MPF do Rio recorre de decisão que rejeitou denúncia de estupro sofrido por presa política
Quarta-feira, 19 de abril de 2017

MPF do Rio recorre de decisão que rejeitou denúncia de estupro sofrido por presa política

Foto: Tânia Rêgo/Agência Brasil

O Ministério Público Federal no Rio de Janeiro recorreu ao Tribunal Regional Federal da 2ª Região (TRF2) contra decisão de primeira instância que rejeitou denúncia contra o ex-sargento do Exército Antonio Waneir Pinheiro Lima, o “Camarão”, que foi acusado, no fim do ano passado, pelos crimes de estupro e sequestro da militante política Inês Etienne Romeu, em 1971.

Antonio Wainer foi identificado por procuradores federais como o homem que atuava como carcereiro no Centro de Informações do Exército, órgão que centralizava o combate às guerrilhas urbanas e rurais, localizado na cidade de Petrópolis (RJ), conhecido como a Casa da Morte, durante a ditadura militar. 

Em sua decisão, o Juiz Federal Alcir Luiz Lopes Neto afirmou que os fatos denunciados estavam protegidos pela anistia e prescrição, argumento já afastado pela Corte Interamericana de Direitos Humanos, além de acusar o MPF de criar um “tribunal de exceção” por ter constituído grupo voltado à investigação dos crimes cometidos durante a ditadura militar. Lopes Neto citou ainda Olavo de Carvalho.

Para o MPF, “é inaceitável a argumentação utilizada na decisão” pelo magistrado. “Qualificar a atuação institucional legítima, pelos canais legais do Estado Democrático de Direito, como um ‘tribunal de exceção’, além de ataque ofensivo, injustificado e indevido ao Ministério Público Federal e aos signatários da denúncia, sugere o afloramento de sentimentos apaixonados que devem ficar distantes dos órgãos jurisdicionais, que têm o dever de atuar com imparcialidade e distanciamento dos interesses em causa”, pontuam os procuradores.
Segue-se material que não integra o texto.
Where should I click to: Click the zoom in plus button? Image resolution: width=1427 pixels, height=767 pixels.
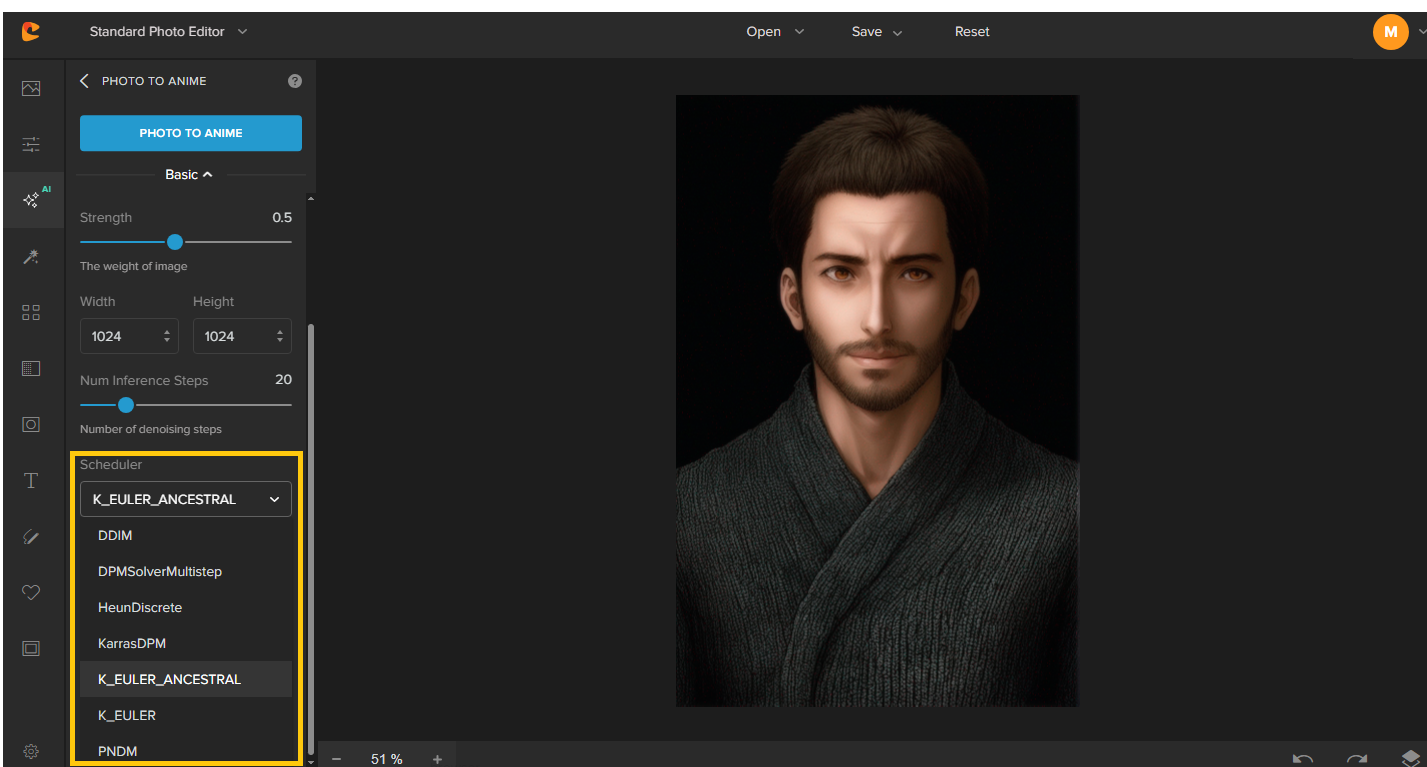(x=437, y=759)
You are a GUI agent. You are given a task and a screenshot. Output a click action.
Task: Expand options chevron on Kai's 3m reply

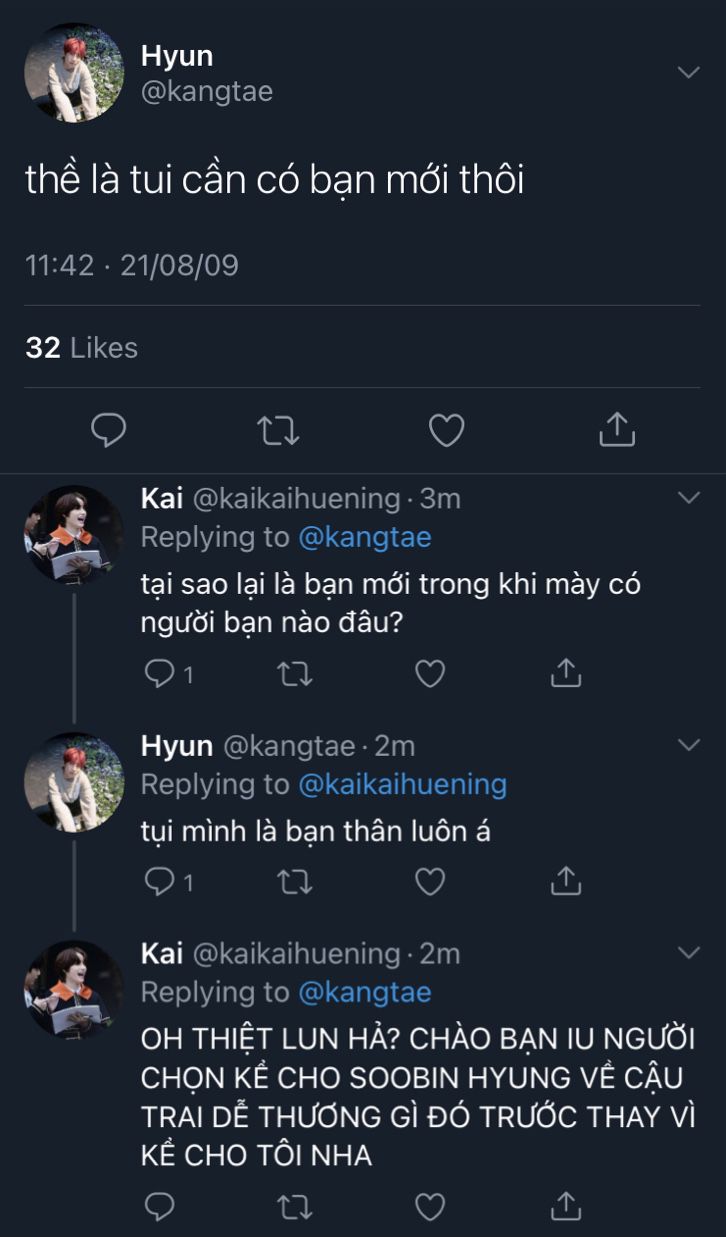coord(688,497)
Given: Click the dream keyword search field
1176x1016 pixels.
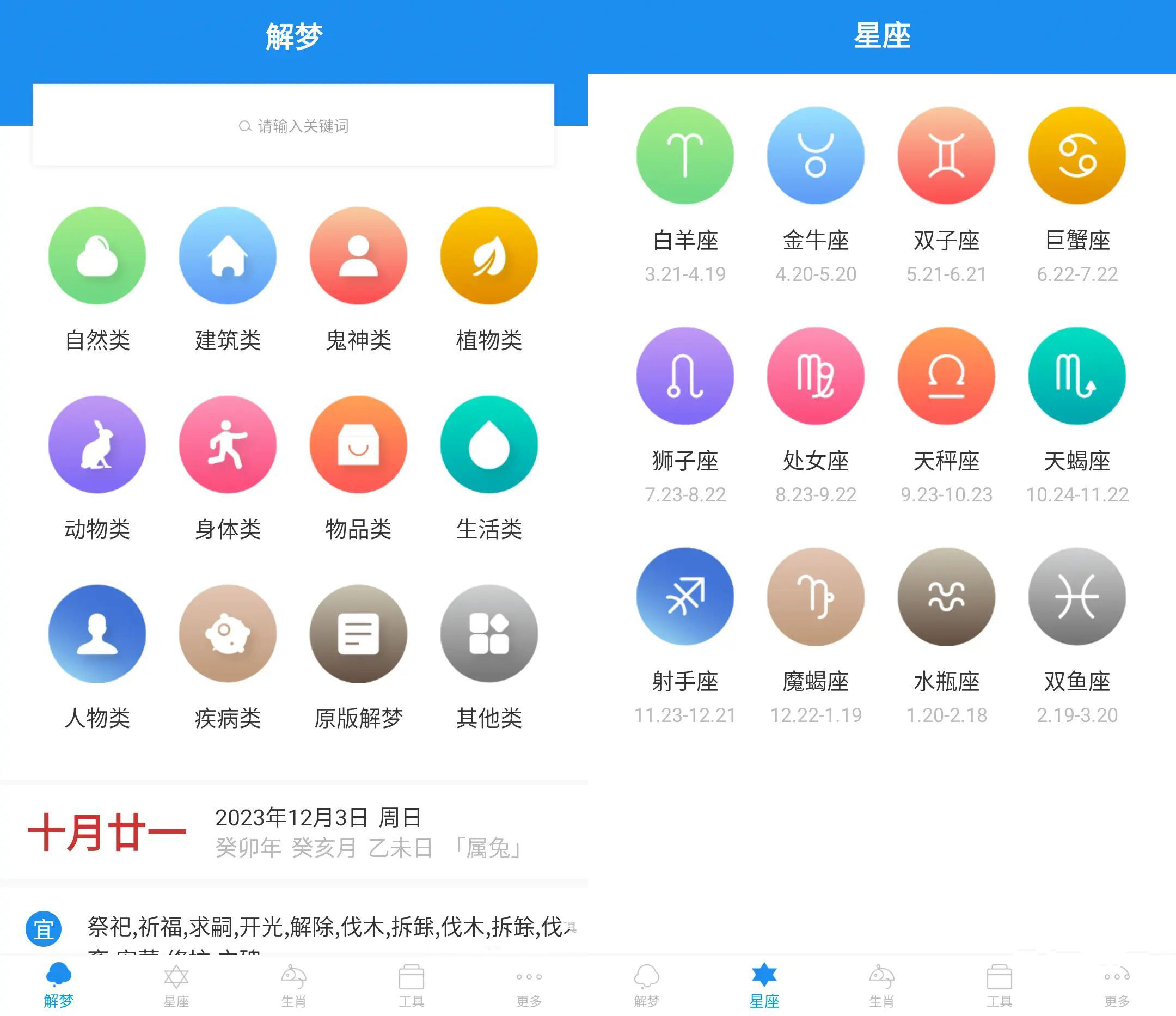Looking at the screenshot, I should pos(293,125).
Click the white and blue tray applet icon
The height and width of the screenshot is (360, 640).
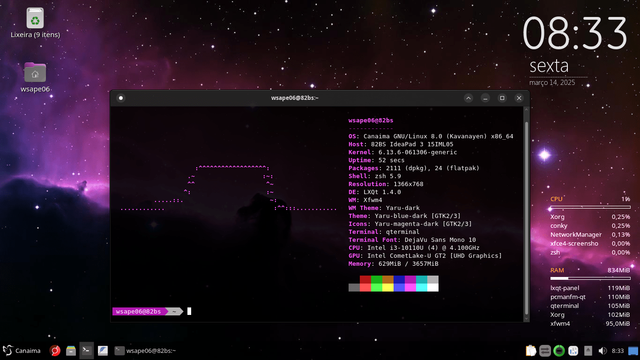coord(573,351)
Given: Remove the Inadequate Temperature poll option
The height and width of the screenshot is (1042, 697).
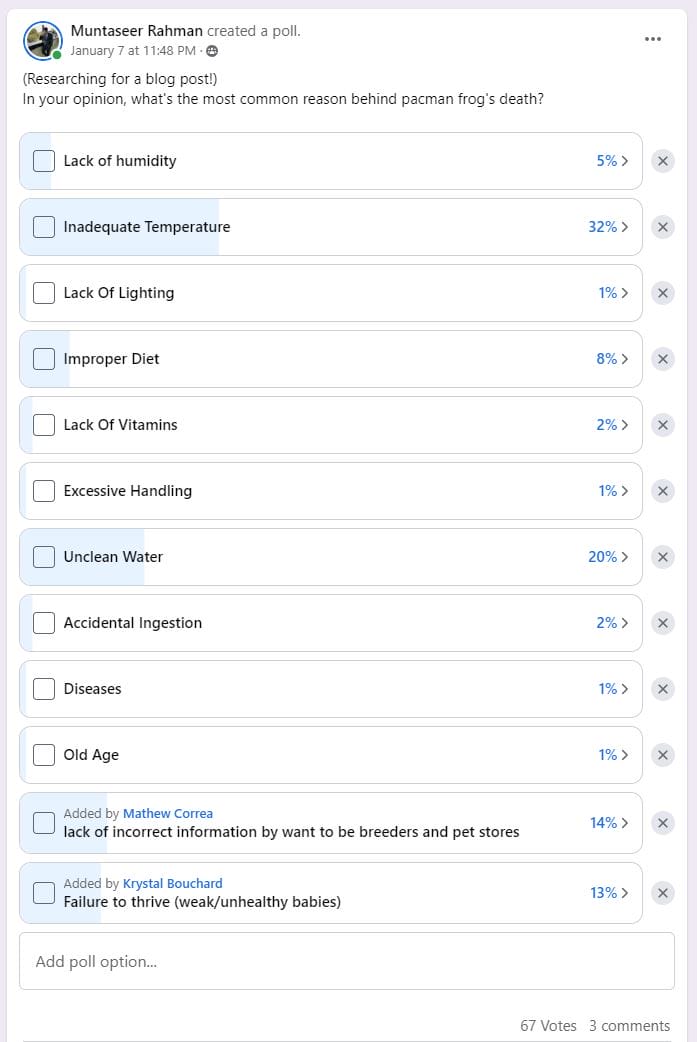Looking at the screenshot, I should tap(663, 227).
No recurso, o MPF argumenta sobre a não ocorrência de anistia e prescrição no caso. “Os crimes de estupro e sequestro de Etienne Romeu foram comprovadamente cometidos no contexto de um ataque sistemático e generalizado contra a população civil brasileira e, nos termos do direito penal internacional costumeiro cogente, já constituíam, na data da execução das condutas, crimes de lesa-humanidade, motivo pelo qual não estavam elas protegidas pelas regras domésticas de anistia e prescrição. Já nos termos da sentença da Corte Interamericana de DH do caso Gomes Lund v. Brasil e de reiterada jurisprudência da mesma Corte em casos similares do mesmo período, as torturas, execuções sumárias e desaparecimentos forçados cometidos por agentes de Estado no âmbito da repressão política constituem graves violações a direitos humanos, para fins de incidência dos pontos resolutivos 3 e 9 da decisão, os quais excluem a validade de interpretações jurídicas que assegurem a impunidade de tais violações”.

Até o momento, o MPF já apresentou 27 ações penais em razão de crimes contra os direitos humanos praticados no período da ditadura, resultados de trabalho de investigação sério, técnico e responsável desenvolvido por procuradores da República nas cidades de São Paulo, Rio de Janeiro, Petrópolis, Marabá e Rio Verde.

O MPF também critica a alegação do magistrado de que os direitos humanos não podem ser “meros pretextos para dar vantagens a minorias selecionadas que servem aos interesses globalistas”. Para os procuradores, o magistrado desconsiderou as provas apresentadas pela acusação e desqualificou o valor probatório da palavra da própria vítima nos crimes sexuais, ao afirmar que o fato só foi relatado após oito anos do ocorrido e que a vítima do estupro havia sido condenada criminalmente, como se a condenação pudesse justificar a conduta criminosa.

Com informações da assessoria de imprensa da Procuradoria da República no Rio de Janeiro.